The patient is a 40 year old woman who has severe stomal and urethral incontinence after multiple operations for interstitial cystitis resulting in with a refractory end-stage bladder and urethra. She had previously undergone several attempts at augmentation cystoplasty and a continent abdominal stoma, but remained incontinent through both sites. She ultimately wants a continent stoma, but was so tired and frustrated with intermittent catheterization and incontinence that she wanted a “rest.” This surgery, to create an ileal chimney and close the bladder neck is the first stage towards that goal. During this surgery, we also did yet another augmentation cystoplasty and creation of an incontinent ileo-vesicostomy (not depicted in this video). Ordinarily we would do the entire operation from above, but in this case, because of her multiple prior surgeries we elected the vaginal approach for the bladder neck closure buttressed with an omental flap.

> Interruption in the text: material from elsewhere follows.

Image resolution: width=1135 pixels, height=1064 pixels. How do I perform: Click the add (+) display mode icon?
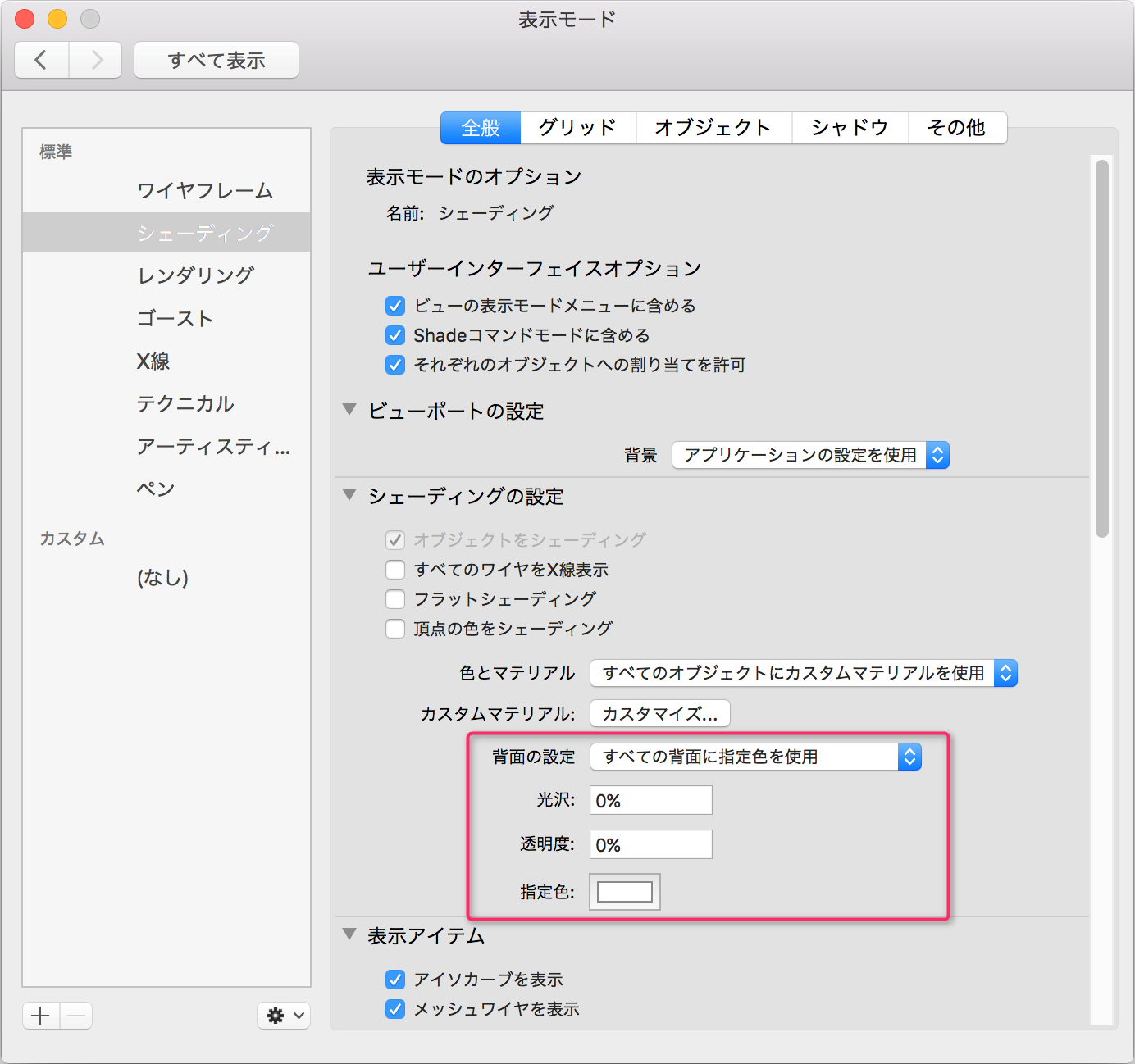click(x=40, y=1016)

A cystogram two weeks post-op shows an intact bladder neck and contrast filling the entire ileal chimney. Concomitant cystometerogram shows a low pressure bladder with slight discomfort at 360 mL at a pressure of 5 cm of water. She's doing well, but followup length has only been six month thus far.
We believe that transvaginal closure of the bladder neck is the procedure of choice for patients that will be managed with a suprapubic catheter. Compared to an abdominal approach, it is much easier to perform, much faster and is associated with much less morbidity.